:: Problem description ::
Reproduce only the lines of the entries below, starting at the line that contains "Click the Wolves" and ending at the line that contains "pos(1288,21)".
#### Extracted records
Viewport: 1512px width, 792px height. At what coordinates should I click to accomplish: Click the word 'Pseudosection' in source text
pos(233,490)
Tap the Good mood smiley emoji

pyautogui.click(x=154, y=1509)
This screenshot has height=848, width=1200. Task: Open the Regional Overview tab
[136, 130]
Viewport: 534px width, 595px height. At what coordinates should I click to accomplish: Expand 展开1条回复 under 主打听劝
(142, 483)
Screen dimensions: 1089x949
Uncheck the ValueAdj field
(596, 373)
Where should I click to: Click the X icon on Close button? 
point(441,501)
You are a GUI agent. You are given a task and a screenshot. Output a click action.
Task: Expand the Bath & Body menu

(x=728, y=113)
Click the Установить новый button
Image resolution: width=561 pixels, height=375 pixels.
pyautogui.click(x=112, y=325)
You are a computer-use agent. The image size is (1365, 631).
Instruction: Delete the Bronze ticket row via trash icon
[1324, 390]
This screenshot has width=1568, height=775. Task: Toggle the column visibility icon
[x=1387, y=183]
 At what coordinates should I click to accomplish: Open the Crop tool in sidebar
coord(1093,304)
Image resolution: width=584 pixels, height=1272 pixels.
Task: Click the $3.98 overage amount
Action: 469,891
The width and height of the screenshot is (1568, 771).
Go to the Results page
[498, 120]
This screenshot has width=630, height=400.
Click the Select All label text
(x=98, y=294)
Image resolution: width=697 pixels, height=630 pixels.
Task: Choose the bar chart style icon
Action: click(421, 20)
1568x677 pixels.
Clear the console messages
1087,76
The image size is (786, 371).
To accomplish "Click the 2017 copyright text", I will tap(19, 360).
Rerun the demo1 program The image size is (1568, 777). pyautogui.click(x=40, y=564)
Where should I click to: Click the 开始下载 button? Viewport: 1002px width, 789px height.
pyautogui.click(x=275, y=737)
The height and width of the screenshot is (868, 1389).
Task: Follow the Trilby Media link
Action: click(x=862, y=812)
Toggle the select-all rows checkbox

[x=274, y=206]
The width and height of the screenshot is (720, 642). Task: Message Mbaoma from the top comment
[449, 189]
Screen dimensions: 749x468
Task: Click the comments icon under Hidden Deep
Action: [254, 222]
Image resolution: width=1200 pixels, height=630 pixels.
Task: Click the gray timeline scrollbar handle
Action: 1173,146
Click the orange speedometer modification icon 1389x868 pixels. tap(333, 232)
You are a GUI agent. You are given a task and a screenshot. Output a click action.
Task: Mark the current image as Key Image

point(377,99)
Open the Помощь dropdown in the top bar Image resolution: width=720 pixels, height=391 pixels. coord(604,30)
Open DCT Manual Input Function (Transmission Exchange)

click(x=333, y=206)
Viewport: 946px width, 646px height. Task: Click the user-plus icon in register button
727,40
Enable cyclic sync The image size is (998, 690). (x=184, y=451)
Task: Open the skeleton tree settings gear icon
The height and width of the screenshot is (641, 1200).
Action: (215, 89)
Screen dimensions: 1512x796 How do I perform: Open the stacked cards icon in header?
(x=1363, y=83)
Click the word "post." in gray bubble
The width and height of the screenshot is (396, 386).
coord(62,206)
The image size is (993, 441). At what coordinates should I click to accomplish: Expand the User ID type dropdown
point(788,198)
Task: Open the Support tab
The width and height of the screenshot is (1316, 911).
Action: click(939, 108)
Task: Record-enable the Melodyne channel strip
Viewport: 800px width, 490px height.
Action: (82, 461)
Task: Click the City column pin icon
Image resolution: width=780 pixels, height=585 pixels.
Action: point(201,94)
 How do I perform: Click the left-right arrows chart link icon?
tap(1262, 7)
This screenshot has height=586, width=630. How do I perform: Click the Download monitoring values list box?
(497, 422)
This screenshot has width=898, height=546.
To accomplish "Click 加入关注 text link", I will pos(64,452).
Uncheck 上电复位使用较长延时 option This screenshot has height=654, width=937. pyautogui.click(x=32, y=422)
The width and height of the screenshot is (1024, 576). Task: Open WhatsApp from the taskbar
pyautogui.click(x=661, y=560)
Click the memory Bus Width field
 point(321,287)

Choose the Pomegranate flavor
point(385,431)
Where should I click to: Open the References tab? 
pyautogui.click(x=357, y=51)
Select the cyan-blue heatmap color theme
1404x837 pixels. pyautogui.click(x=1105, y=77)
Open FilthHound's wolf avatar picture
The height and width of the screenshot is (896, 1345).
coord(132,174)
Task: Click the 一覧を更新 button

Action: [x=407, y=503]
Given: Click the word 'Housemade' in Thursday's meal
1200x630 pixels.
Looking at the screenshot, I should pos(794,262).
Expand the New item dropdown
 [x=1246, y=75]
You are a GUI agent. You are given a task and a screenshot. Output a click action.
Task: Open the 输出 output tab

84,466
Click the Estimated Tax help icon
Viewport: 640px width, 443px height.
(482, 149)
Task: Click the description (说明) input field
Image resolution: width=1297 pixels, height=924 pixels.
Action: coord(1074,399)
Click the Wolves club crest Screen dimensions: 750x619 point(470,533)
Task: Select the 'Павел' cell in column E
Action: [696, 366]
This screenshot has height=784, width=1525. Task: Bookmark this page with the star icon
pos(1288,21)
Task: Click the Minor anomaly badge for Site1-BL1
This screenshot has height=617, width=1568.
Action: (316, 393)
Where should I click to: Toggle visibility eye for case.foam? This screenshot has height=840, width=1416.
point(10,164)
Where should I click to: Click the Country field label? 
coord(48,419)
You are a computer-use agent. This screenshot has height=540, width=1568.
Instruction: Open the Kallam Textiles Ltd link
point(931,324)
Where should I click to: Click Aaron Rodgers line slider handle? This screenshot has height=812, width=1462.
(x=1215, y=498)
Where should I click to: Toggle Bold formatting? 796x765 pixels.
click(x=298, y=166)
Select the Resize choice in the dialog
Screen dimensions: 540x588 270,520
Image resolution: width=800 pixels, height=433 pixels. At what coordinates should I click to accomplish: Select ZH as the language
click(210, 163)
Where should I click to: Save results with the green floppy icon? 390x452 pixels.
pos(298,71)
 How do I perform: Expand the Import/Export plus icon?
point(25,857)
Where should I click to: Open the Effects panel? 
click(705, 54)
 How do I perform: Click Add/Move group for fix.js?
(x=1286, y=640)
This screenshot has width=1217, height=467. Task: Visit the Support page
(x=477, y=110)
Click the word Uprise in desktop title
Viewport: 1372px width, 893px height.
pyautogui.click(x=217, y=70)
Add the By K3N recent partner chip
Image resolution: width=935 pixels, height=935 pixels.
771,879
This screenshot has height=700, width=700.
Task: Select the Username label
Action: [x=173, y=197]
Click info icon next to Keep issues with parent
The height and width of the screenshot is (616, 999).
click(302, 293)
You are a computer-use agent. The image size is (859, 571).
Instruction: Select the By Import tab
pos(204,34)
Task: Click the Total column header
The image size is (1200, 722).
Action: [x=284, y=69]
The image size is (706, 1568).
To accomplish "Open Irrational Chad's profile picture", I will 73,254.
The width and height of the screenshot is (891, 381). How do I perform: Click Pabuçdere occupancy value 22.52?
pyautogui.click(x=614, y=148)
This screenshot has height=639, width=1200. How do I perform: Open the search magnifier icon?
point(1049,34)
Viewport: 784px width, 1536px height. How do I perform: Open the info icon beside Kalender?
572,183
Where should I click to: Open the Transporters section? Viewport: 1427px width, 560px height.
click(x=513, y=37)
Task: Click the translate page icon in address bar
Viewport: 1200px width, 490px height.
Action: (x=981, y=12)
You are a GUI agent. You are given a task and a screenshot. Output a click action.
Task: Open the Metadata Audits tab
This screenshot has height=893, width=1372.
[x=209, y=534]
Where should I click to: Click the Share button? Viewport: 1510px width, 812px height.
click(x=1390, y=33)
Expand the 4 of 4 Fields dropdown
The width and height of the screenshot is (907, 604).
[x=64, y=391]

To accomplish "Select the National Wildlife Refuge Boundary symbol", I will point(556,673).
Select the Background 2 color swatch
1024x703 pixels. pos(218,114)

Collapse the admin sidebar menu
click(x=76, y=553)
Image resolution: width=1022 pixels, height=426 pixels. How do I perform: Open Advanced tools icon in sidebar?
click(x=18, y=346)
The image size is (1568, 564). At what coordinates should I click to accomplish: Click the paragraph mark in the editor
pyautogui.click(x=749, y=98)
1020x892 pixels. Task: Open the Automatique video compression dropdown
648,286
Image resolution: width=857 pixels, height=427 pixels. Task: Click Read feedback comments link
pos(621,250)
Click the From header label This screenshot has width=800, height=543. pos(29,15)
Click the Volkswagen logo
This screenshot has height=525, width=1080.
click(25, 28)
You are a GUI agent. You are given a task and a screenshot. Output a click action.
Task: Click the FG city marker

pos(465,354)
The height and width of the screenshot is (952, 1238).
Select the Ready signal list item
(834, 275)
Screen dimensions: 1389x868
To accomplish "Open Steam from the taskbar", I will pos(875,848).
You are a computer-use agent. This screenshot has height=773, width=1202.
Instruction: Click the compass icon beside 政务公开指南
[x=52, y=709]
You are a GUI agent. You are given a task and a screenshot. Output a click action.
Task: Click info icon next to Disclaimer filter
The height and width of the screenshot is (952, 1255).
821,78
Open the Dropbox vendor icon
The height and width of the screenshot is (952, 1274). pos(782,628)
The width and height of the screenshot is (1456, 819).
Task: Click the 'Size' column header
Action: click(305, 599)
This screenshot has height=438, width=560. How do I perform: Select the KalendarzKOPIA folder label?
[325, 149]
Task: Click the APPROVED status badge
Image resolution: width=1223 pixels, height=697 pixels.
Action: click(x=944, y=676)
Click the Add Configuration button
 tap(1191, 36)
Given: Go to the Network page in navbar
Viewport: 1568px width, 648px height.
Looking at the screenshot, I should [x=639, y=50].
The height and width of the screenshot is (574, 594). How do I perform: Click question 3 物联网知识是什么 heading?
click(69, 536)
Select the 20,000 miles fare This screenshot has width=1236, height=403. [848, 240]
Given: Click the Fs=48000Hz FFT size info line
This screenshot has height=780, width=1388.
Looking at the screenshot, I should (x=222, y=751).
########
:: In response ::
Click the Wolves club crest Screen dimensions: 750x619 point(470,533)
Task: Select the 'Павел' cell in column E
Action: [696, 366]
This screenshot has height=784, width=1525. Task: Bookmark this page with the star icon
pos(1288,21)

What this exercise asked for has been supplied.